The event took place at the Sibir convention center. I didn’t know how large it was going to be…it was larger than I expected, though. There were so many countries represented there…besides the U.S., there were tables for Azerbaijan, Kyrgyzstan, Armenia, Japan, China, South Korea, Spain, Germany, France, and even a general table for African countries (I found out that table was being run by people from Cameroon, they were really cool); they had a few Russian ethnic republics as well, such as Yakutia (the Sakha Republic) and Tyva.
We were there for several hours, answering questions, asking questions of others, handing out sample peanut butter sandwiches (which were a hit, by the way, as people came back for more), playing games, and listening to songs being sung on the nearby stage all the while.
The coolest part was that I got to meet so many people from different countries. I gave out my contact information to a lot of them (and many of them contacted me after the event by Vkontakte, the Russian version of Facebook, as well as Facebook itself). It was fantastic. I also got to learn about different cultures, even though it was just a glimpse…people helping to run the event were often wearing traditional clothing and many of the tables had prepared traditional foods to try. It was all beautiful. (Side note…to my female readers, if you get the chance to go to Yakutia at some point in your life, the jewelry they have is GORGEOUS! I asked if there was a place in Krasnoyarsk I could purchase any, but I was told I would have to actually go to Yakutia.)

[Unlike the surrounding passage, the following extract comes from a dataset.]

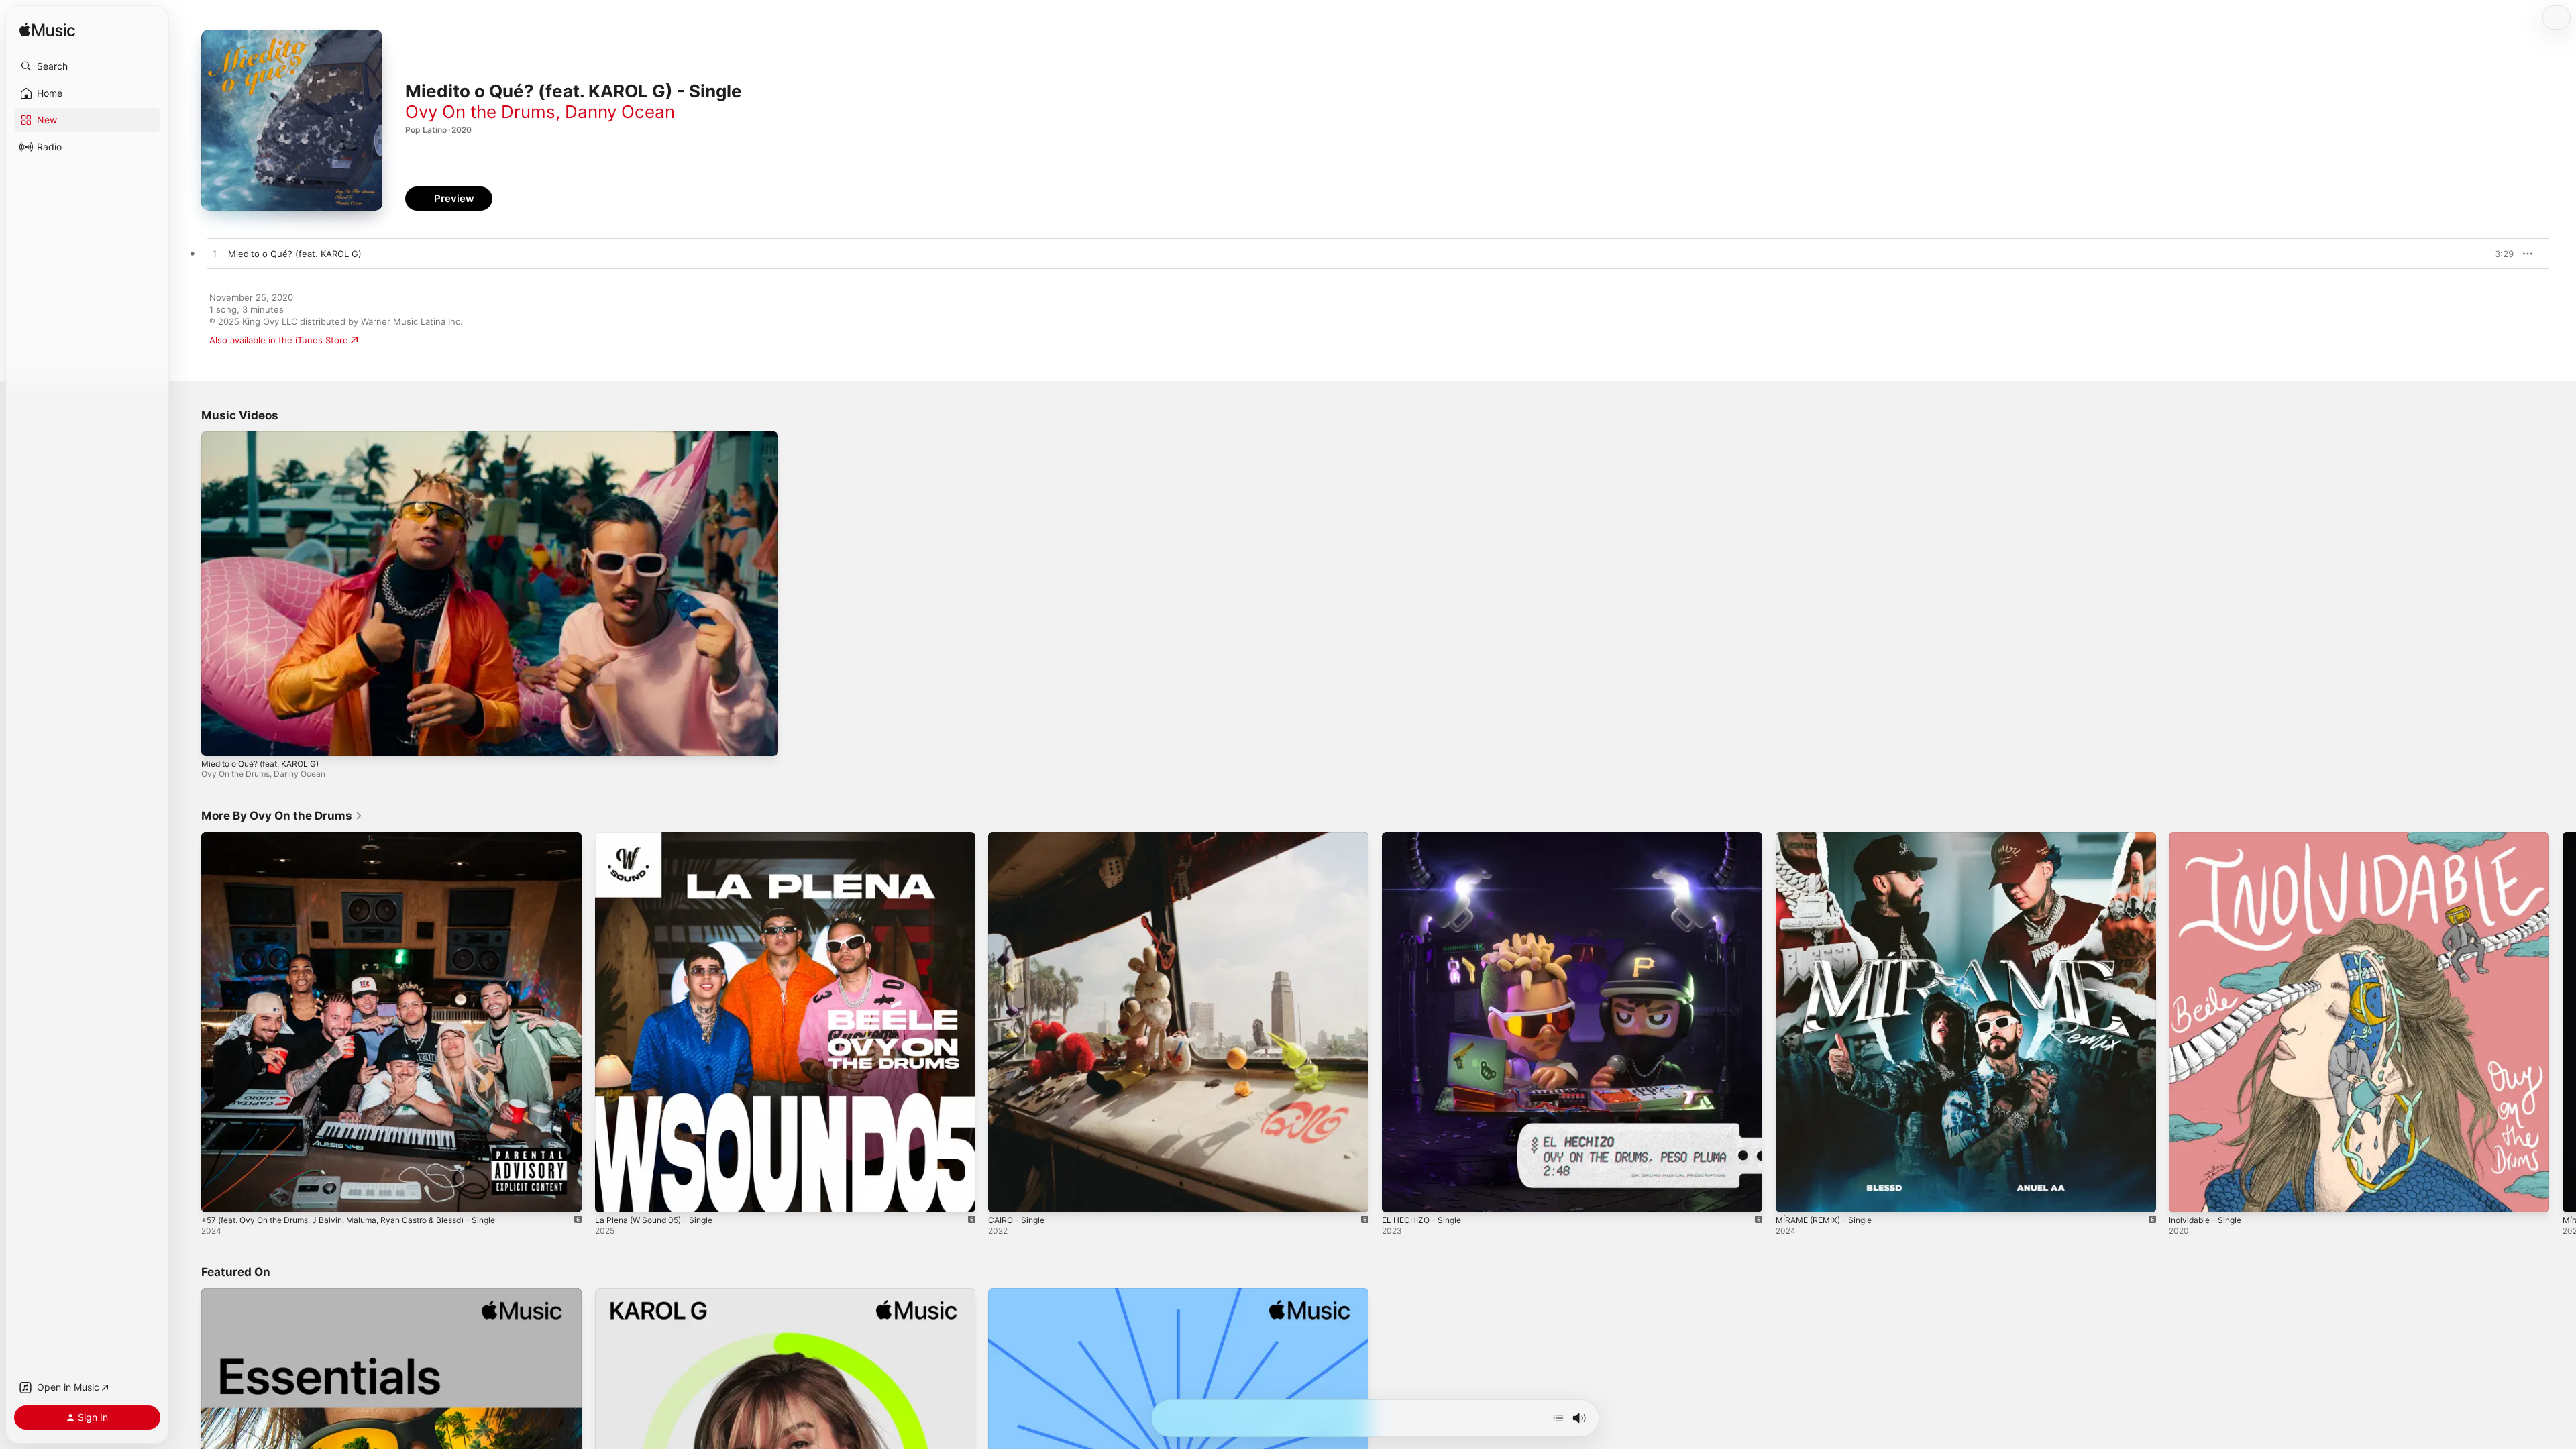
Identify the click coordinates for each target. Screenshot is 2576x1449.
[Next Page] (2562, 1021)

Moyi druz’ya, this is why I chose to do this. I have the opportunity to share my country and culture with others as well as learn about other countries and cultures from people I would never get the chance to meet if I hadn’t left the U.S. This is why I encourage everyone to try to travel outside of their rodina [motherland, homeland] at least once in their life. It is the best gift you can give yourself. Why? Because you will not only understand others better, but also yourself. And you will be enriched for it.